Les présidents de ligues provinciales de Karaté-Do de la RDC, réunis en session extraordinaire, ce mardi 14 avril, ont dénoncé une crise persistante au sein de la Fédération de Karaté-Do du Congo, marqué par la violation des statuts, la tenue d'assemblées illégales et le mépris des décisions judiciaires réhabilitant le président légitime. La déclaration a été élue par le président de la ligue du haut- katanga, Paul Oger Mbayo devant la presse après cette rencontre.
Les présidents de ligues rappellent que la suspension dudit président a été annulée par la justice, rendant toute initiative contraire non valide.
En effet, ces derniers interpellent les autorités politiques, judiciaires et sportives pour garantir le respect des décisions de la justice, mettre fin à l'anarchie institutionnelle et reconnaître uniquement les instances légalement établies.
"Nous, présidents des ligues de Karaté-Do de la RDC, membres du bureau fédéral de la FECACO, réunis en session extraordinaire, en présentiel comme en visioconférence et ce conformément au statut de la spécialement en ces articles quarante-quatre et cinquante-deux au regard de la crise persistante qui secoue la fédération de karaté d'eau du Congo prenons en témoin l'opinion nationale et internationale ainsi que toutes les autorités compétentes sur la gravité des dérives observées. Un, constat grave et préoccupant.Depuis plusieurs mois, la Fekaco est confrontée à une crise artificiellement entretenue caractérisée par la violation délibérée des statuts et règlement de la fédération", a-t-il déclaré devant la presse
Avant d'ajouter :
" La tenue d'assemblée illégale, notamment celle du vingt-deux décembre deux-mille-vingt-cinq et du dix avril deux-mille-vingt-six en contradiction flagrante avec les textes. Le mépris des décisions judiciaires définitives ayant réhabilité le président fédéral légitime. La persistance d'un bicéphalisme de fait pourtant atteinte à l'image du karaté congolais. Ces faits déjà dénoncés par d'autres canons ont aujourd'hui atteint un niveau critique mettant en péril l'existence même de notre discipline. Deux, rappel des faits et de la légalité. Nous rappelons avec force que la prétendue suspension du président de la fédération sur fond de laquelle une prétendue assemblée générale pourrait être envisagée a été annulée par la justice et dont l'arrêt du second degré a confirmé l'oeuvre du premier juge".

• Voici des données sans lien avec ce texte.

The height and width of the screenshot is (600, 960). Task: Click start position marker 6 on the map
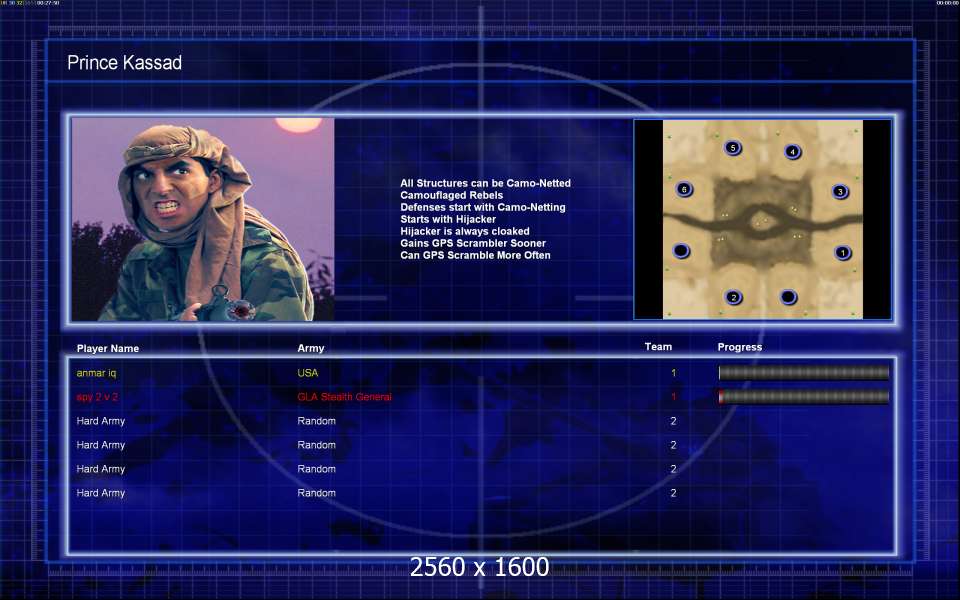click(684, 189)
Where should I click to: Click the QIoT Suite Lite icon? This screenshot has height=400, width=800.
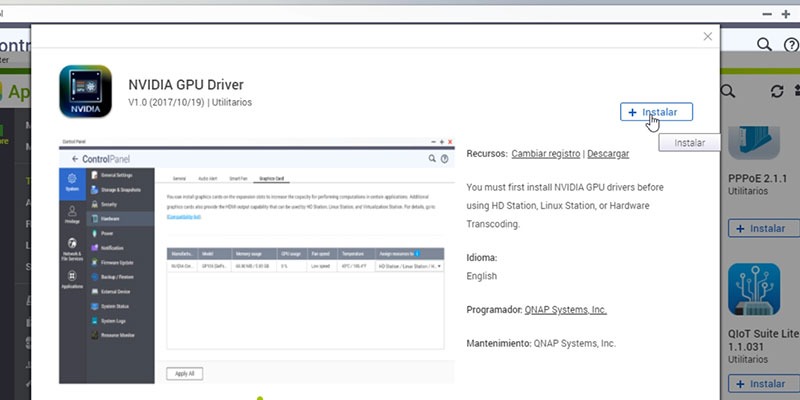(754, 289)
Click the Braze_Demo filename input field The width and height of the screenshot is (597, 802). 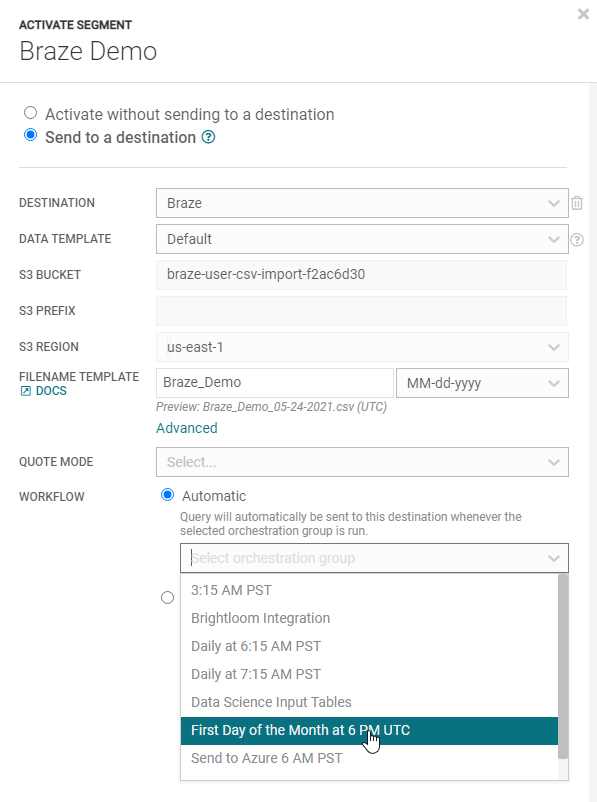pos(275,383)
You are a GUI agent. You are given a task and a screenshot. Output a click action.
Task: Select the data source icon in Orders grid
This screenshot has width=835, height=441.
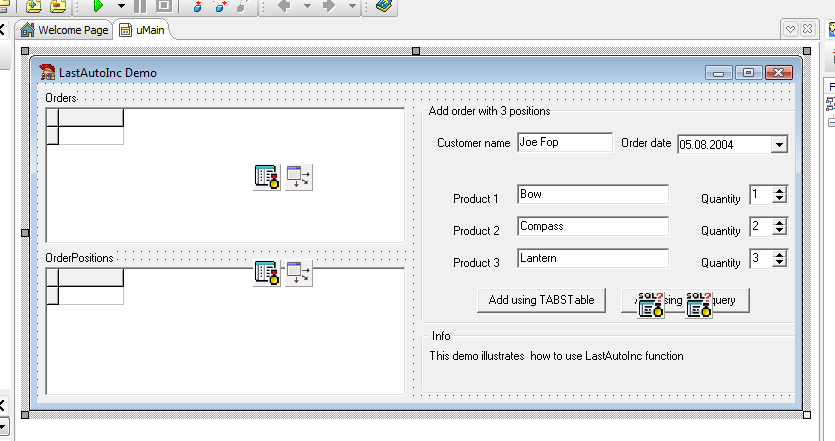[299, 177]
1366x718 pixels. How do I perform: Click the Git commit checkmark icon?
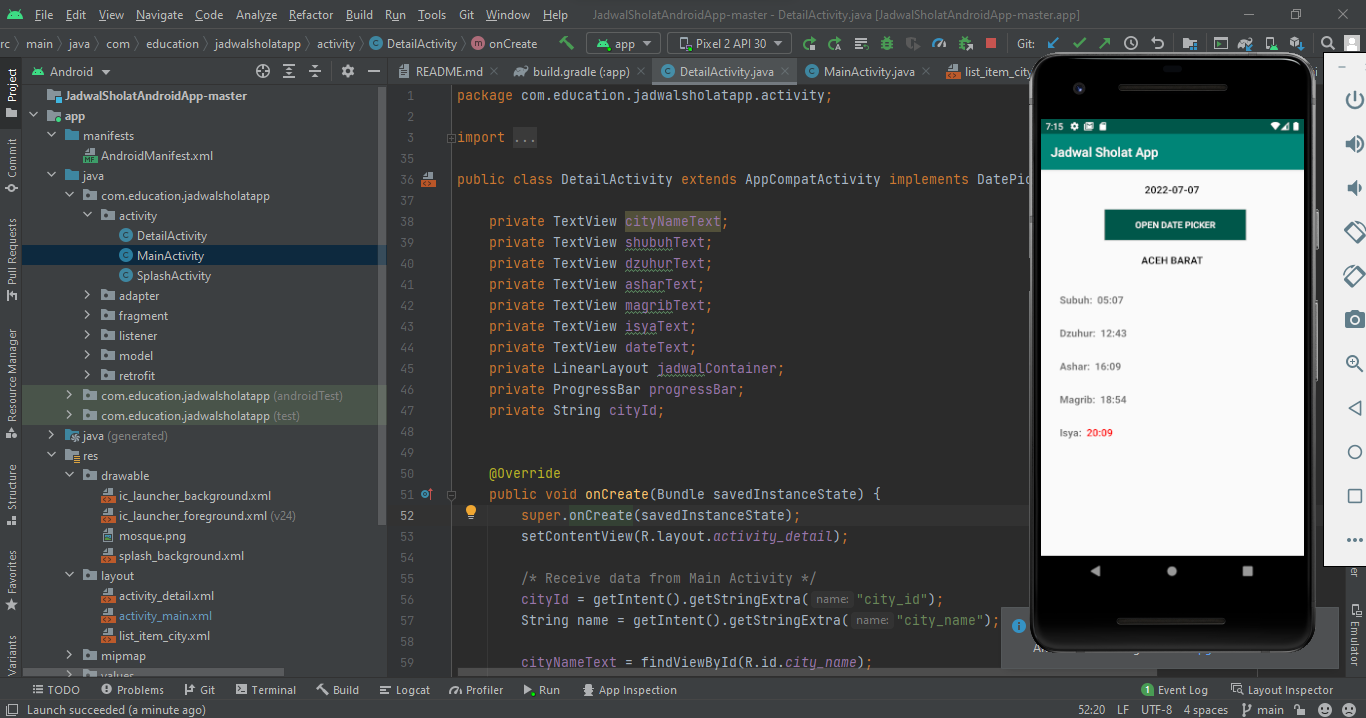tap(1079, 43)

Pour ces présidents, l’auteur de ce putch veut ternir l’image du premier sportif congolais en pietinant les textes qui régissent la fekaco et les lois du pays sous forme de trafic d'influence. Ce qui est contre la vision du chef de l’état qui prone l’état de droit. Les présidents de ligues considèrer ces actes comme une atteinte grave à l'état de droit, à sportive et à l'unité du karaté congolais. Et interpelle les autorités pour cette situation.
Le Comité fédéral de cette fédération encourage les partenaires et les sponsors à faire preuve de prudence et à assumer leurs responsabilités en ne soutenant pas des initiatives illégitimes. mais de réaffirme son engagement envers la légalité et le président fédéral légitimement réhabilité. Il se déclare déterminé à contrer toute tentative de déstabilisation et se réserve le droit d'agir légalement contre les dérives.